Gunmen Kill Polio Workers in Pakistan
Pakistani officials say unidentified gunmen have killed six workers involved in United Nations-backed polio vaccination efforts in two different cities.
Police say four female workers were killed in a series of coordinated attacks in the port city of Karachi Tuesday, a day after a male volunteer working on the joint local government-World Health Organization project was shot dead in the city. Another woman working in the eradication efforts was shot dead Tuesday in the northwestern city of Peshawar.
Investigators say most of the attacks appear to have been carried out by gunmen on motorbikes. Several other health workers were wounded in the incidents.
The health minister of Sindhi province stopped the anti-polio drive in the Karachi region Tuesday, as a result of the shootings.
There was no immediate claim of responsibility, but the attacks have taken place during a three-day nationwide anti-polio drive. The Taliban has condemned previous polio campaigns as a cover for spying.
The militant group began voicing opposition to the health program after a Pakistani doctor was imprisoned for helping U.S. intelligence agents run a fake hepatitis vaccination program aimed at locating then-fugitive al-Qaida chief Osama bin Laden. Some militants also claim the vaccine itself causes harm.
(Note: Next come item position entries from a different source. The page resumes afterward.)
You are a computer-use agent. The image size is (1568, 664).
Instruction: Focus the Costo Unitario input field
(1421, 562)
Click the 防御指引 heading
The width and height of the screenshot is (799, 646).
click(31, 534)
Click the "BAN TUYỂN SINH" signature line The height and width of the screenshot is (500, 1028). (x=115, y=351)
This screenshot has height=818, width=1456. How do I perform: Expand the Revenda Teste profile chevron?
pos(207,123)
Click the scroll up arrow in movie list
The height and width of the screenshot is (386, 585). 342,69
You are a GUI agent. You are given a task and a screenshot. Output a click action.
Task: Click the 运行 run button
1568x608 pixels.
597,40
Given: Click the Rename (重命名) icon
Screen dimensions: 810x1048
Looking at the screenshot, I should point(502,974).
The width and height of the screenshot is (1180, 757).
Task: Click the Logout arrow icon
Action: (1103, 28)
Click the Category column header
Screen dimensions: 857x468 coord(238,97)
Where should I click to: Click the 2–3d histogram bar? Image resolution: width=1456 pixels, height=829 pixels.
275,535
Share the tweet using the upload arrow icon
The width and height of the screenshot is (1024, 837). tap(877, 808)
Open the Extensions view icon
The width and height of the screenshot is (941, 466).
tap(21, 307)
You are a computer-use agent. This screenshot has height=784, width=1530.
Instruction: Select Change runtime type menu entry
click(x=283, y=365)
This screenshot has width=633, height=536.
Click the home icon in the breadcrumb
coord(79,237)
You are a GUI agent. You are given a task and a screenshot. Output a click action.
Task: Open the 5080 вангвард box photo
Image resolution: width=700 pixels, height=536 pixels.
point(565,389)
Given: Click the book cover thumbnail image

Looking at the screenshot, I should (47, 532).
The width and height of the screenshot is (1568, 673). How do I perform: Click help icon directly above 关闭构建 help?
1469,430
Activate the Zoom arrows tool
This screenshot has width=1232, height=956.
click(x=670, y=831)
In July, armed men killed a Pakistani doctor working for the World Health Organization on a national immunization campaign.
Polio in Pakistan
- Pakistan is one of three countries that remains polio-endemic.
- Failure to eradicate polio from these remaining strongholds could result in 200,000 new global cases every year within 10 years.
- Pakistan's nationwide eradication program has existed since 1994, but instability and war hampers efforts.
- Polio is highly infectious and can cause total paralysis and even death.
- The virus mainly affects children under five years of age.